C’est ainsi qu’ils se font appeler. « Souvent, quand vous êtes derrière la benne, l’appellation c’est ripeur. Éboueur c’est le terme pour tous les agents. Ripeur, tu es derrière la benne ; lancier, tu es derrière l’engin de lavage… Mais éboueur c’est l’ensemble. Avant, on les appelait des cantonniers » explique l’un des membres du groupe.




Un groupe loin d’être au complet comme l’explique le responsable. « Là on a un effectif officiel de 31 sur les 35 réglementaires. Il manque donc 4 agents. Mais on a aussi plein de personnes qui sont exemptes, qu’on ne peut plus mettre à la benne. Ils ont eu des accidents, et puis il y a l’usure du temps… Nos agents font beaucoup, beaucoup d’heures. Et puis on a des gars – c’est comme partout – qui ne jouent pas le jeu. On ne les voit jamais à l’atelier. Rien que ces aspects-là, ça nous gêne beaucoup. On est obligé de faire porter la charge sur les agents qui sont ici. Heureusement que l’on a de bons gars ! »

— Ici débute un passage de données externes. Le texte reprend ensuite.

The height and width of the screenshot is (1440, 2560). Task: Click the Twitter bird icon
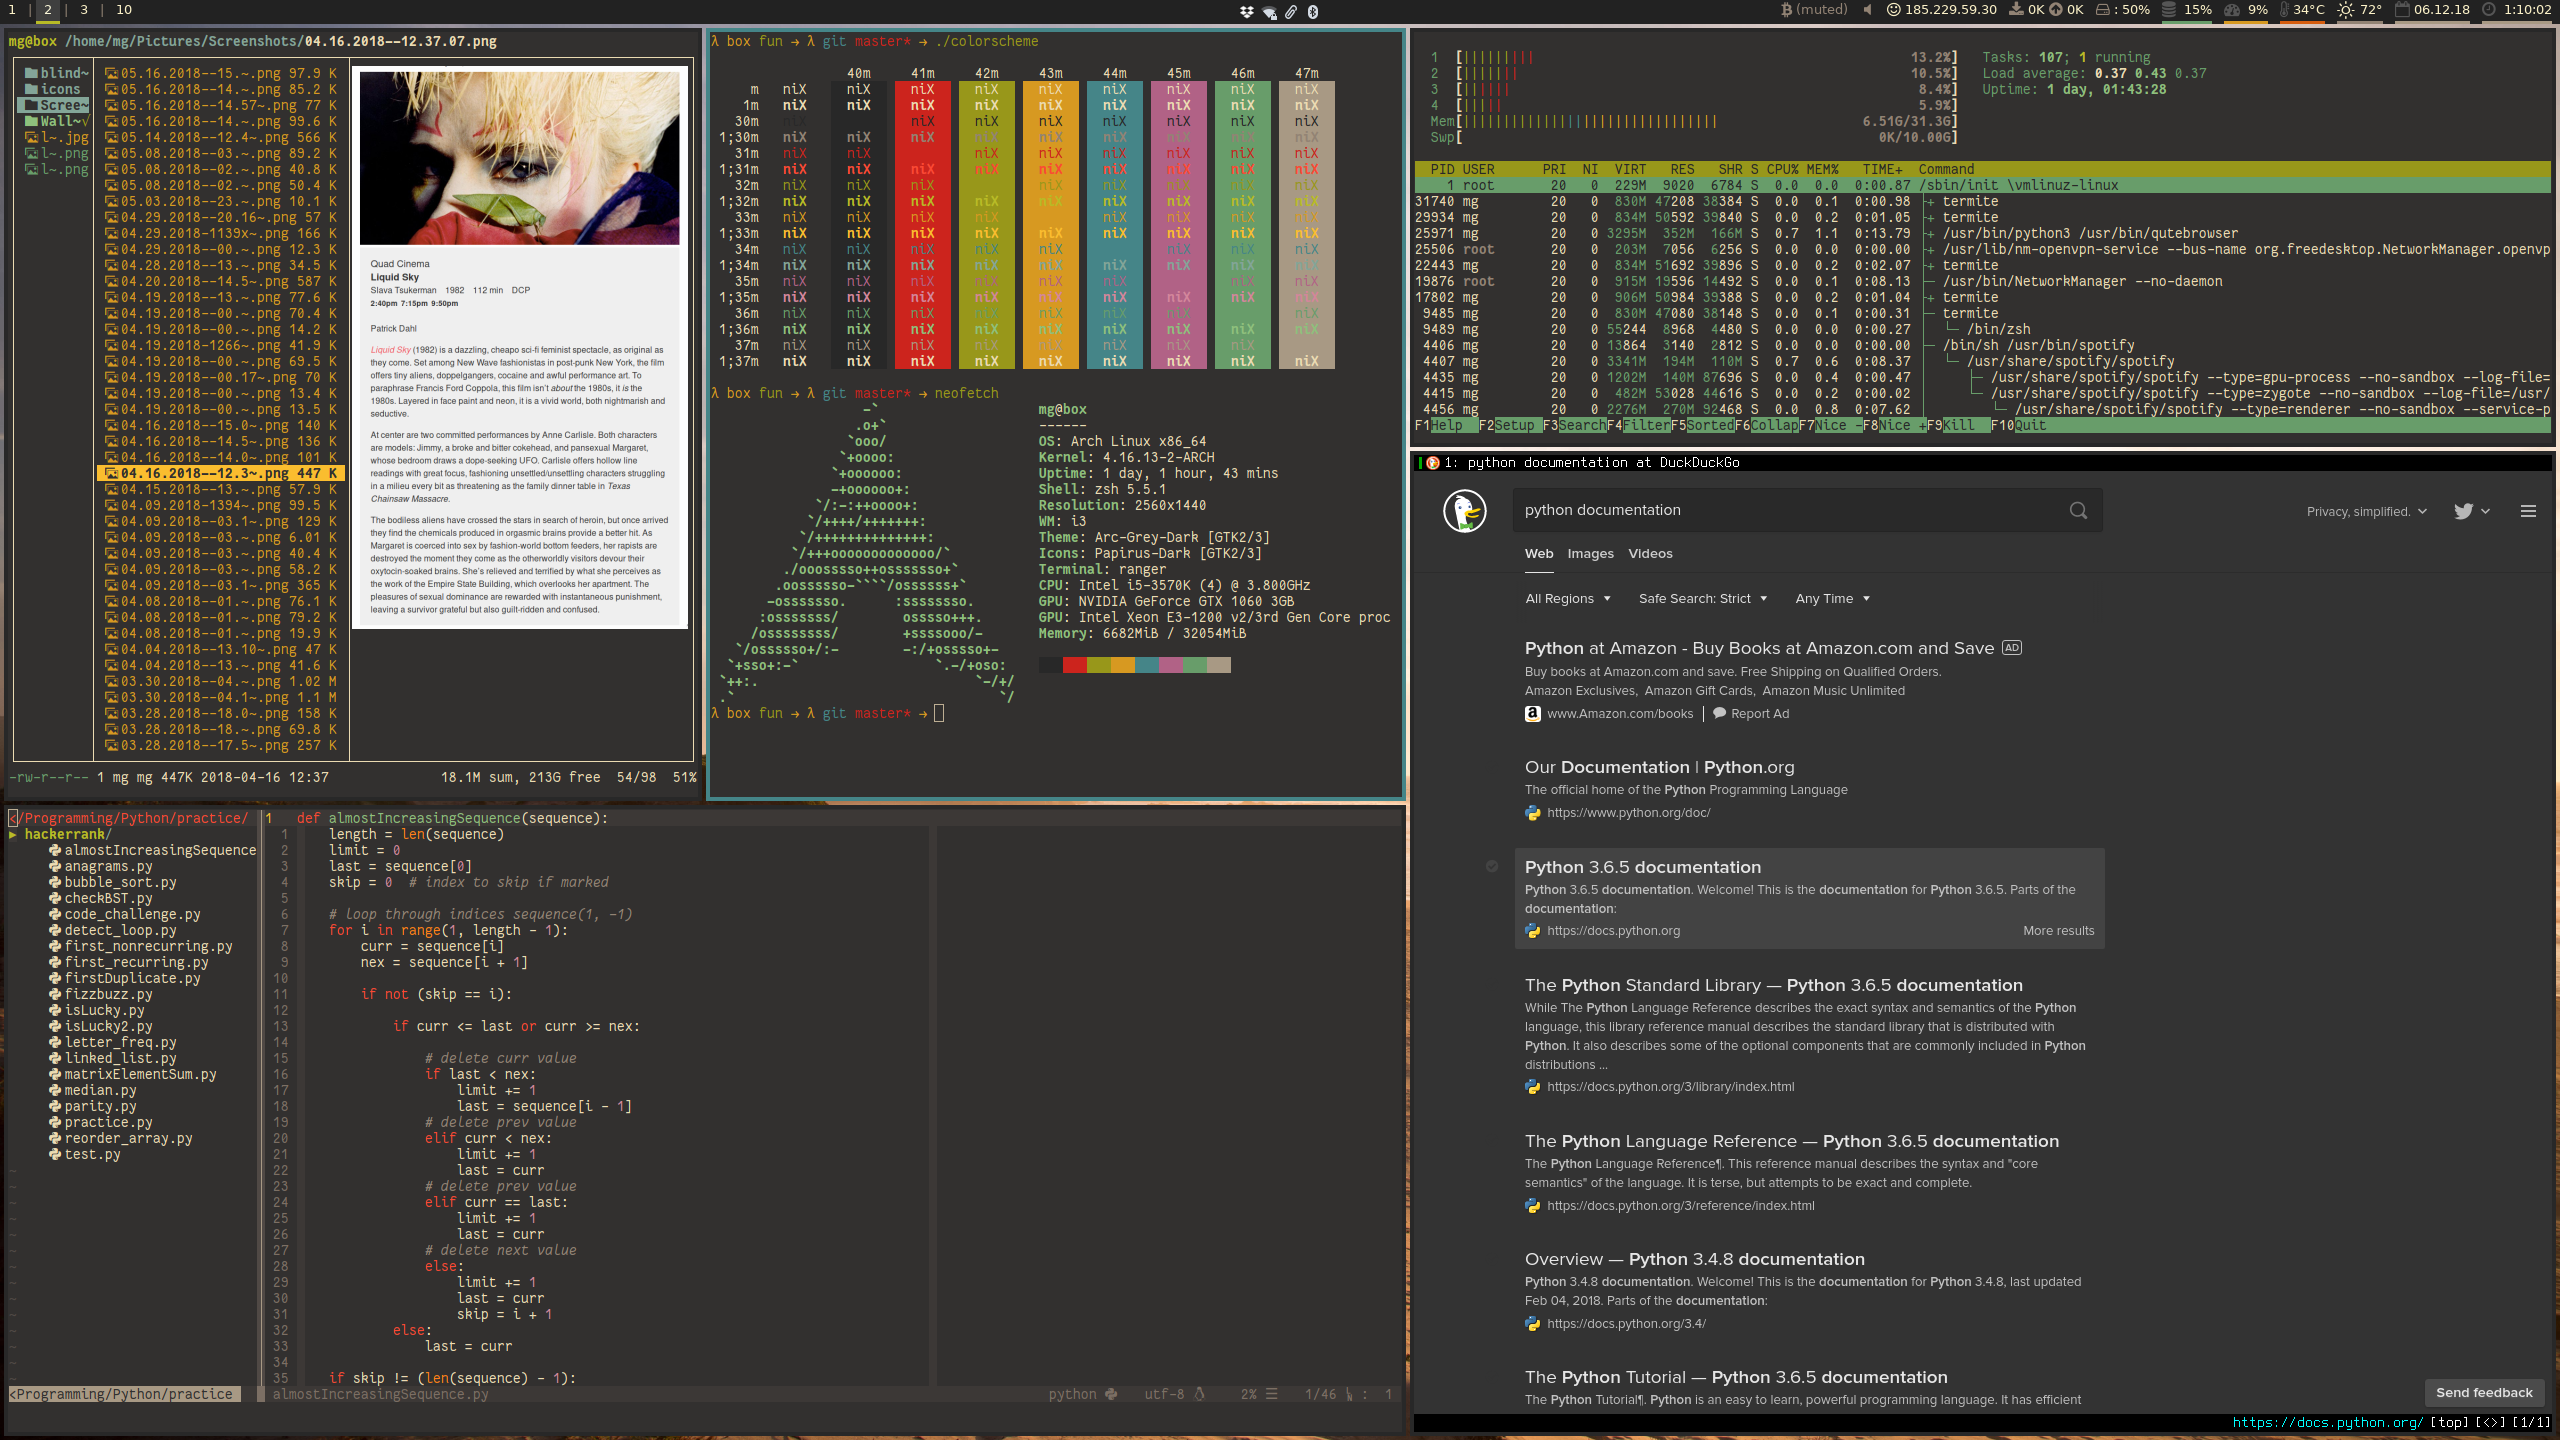pos(2463,511)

Dans la salle de repos, les discussions vont bon train. La pénibilité du travail ne semble pas déranger Mebrouk qui apprécie de commencer tôt le matin. « J’habite à La Courneuve. En 20 minutes j’arrive ici avec le RER B. Le vrai stress le matin, quand le réveil sonne, c’est d’arriver à l’heure. Après quand on est là, c’est tranquille. » Jimmy nuance son propos. Il habite à Chartres et prend chaque jour de travail le premier train à 4 heures. « En semaine, quand on a de petites journées, ça permet de faire autre chose. Mais le week-end c’est chaud. » Il est temps de repartir pour la deuxième tournée. Jimmy, lui, poursuivra à pied sa journée jusqu’à la fin de l’après-midi.